Written by Subhasish Mandal
Published on January 27, 2026 | 3 min read
The Goods and Services Tax (GST) is an indirect tax levied on the manufacturing and sale of goods and services across the country. GST replaced many indirect taxes, such as excise duty, VAT, service tax, etc., to bring uniformity in the tax structure.
However, an important daily-use commodity, petrol and diesel, is still not part of GST. The question is why? Since the GST came into effect on July 1, 2017, the issue of GST on petrol and diesel has been debated.
As the Budget 2026 day arrives, the expectation regarding some developments in GST on petrol and diesel is on. In this article, we will discuss the hurdles of levying GST on petrol and diesel, the benefits of GST on fuels and the government plans.
Petrol and diesel are kept outside the GST framework because they contribute a significant portion of revenue for the central and state governments. If both fuels are bought under GST, it will be difficult for state governments to levy their own Value-Added-Tax (VAT), which will hit the revenue.
Currently, petrol and diesel are taxed under the Excise duty and Value-Added-Tax (VAT). Excise duty is levied by the central government, and VAT is levied by the state governments.
Fuel prices are sensitive, volatile and influenced by various factors, so the government prefer to control the taxes directly. Keeping petrol and diesel out of the GST framework gives them flexibility to adjust prices and protect their revenue.

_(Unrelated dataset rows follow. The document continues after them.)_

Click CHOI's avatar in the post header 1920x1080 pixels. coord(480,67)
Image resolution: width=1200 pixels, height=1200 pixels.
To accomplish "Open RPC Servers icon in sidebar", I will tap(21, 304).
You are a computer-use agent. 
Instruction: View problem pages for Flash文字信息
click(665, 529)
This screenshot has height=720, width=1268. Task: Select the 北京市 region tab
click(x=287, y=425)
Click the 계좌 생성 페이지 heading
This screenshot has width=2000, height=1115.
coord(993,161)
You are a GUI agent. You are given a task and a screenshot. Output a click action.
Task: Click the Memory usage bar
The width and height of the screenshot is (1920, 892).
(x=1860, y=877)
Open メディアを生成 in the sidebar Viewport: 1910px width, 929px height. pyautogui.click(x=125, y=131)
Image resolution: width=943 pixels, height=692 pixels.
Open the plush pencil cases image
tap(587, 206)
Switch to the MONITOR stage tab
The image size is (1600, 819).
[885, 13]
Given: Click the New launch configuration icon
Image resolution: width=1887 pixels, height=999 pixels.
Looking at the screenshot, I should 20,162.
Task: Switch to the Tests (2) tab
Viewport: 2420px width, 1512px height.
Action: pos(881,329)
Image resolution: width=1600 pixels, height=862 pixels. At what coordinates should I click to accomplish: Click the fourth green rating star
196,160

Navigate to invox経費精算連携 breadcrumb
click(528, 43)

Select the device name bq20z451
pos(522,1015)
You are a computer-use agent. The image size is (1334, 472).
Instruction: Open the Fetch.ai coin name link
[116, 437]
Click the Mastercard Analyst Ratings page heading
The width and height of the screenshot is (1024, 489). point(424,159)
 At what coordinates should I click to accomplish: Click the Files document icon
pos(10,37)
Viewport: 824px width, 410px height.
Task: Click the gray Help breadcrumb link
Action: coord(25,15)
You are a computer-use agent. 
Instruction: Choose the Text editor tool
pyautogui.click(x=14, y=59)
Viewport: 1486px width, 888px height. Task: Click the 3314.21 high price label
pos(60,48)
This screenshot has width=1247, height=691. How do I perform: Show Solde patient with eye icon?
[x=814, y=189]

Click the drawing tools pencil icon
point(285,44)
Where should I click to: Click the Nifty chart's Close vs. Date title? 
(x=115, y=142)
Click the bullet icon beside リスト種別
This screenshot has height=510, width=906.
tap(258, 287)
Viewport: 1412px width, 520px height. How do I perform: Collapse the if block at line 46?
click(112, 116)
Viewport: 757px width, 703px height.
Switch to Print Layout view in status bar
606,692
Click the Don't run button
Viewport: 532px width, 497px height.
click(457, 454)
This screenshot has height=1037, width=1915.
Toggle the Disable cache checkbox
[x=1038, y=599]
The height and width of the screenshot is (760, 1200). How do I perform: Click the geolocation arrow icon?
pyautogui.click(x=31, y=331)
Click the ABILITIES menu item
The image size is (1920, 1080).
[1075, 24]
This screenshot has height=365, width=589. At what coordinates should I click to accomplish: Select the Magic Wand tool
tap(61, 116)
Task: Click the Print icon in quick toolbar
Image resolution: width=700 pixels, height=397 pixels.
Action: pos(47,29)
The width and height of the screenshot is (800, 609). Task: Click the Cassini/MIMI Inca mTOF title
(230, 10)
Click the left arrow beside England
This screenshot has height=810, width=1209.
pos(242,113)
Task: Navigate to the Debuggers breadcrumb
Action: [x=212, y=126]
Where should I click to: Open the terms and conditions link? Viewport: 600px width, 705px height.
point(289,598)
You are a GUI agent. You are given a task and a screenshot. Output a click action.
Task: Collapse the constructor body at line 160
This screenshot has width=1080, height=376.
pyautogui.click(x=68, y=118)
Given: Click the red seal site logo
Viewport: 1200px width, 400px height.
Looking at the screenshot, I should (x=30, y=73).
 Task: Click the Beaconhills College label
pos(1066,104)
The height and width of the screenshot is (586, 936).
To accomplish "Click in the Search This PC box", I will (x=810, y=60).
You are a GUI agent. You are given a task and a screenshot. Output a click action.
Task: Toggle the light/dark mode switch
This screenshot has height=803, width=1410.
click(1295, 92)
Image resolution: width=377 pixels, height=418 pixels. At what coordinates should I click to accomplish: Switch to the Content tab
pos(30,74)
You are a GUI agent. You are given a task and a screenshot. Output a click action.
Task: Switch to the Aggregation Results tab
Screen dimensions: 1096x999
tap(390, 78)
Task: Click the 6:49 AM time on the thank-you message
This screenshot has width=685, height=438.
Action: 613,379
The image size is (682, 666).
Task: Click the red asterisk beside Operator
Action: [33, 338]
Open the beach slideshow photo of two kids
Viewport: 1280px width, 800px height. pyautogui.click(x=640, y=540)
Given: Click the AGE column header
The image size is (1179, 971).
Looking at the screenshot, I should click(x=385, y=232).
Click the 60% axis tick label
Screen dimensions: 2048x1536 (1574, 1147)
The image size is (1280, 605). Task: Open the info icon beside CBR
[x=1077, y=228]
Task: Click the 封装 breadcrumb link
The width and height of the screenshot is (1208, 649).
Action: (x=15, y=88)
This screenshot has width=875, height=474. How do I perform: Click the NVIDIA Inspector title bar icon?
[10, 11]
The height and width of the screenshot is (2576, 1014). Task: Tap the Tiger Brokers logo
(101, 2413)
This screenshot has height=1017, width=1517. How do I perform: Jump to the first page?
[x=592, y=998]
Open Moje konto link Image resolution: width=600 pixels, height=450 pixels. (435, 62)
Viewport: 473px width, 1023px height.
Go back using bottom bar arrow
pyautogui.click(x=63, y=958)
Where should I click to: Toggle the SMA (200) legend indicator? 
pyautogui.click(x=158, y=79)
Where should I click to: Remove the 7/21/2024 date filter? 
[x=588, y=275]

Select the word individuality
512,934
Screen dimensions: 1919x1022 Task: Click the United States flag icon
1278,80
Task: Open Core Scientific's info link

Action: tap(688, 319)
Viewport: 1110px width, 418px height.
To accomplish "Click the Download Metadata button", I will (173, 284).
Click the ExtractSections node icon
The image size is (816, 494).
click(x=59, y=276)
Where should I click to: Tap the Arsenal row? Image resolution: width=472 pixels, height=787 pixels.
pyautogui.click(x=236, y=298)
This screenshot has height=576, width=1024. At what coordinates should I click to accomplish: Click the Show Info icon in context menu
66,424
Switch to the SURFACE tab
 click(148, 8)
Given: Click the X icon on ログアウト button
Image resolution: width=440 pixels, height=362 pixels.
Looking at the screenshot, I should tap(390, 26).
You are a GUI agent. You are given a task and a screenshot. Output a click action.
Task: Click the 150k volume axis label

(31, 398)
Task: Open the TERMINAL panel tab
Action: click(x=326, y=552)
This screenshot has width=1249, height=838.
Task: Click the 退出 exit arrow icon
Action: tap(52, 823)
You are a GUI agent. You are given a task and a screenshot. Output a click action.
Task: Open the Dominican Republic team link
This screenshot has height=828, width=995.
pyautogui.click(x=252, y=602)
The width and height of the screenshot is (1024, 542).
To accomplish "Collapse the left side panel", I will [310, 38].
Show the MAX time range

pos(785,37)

In future, if petrol and diesel come under GST, we should know how it can benefit in various ways.
The implementation of GST on petrol and diesel would lead to a uniform tax structure across all states in India. It will reduce the price difference between different states.
Including petrol under the GST framework will reduce the overall tax burden, leading to lower petrol prices for end customers.
Lower petrol prices will reduce the transportation costs of various goods. Due to this, the product prices might decrease, which might lead to a rise in demand and boost the consumption in the economy.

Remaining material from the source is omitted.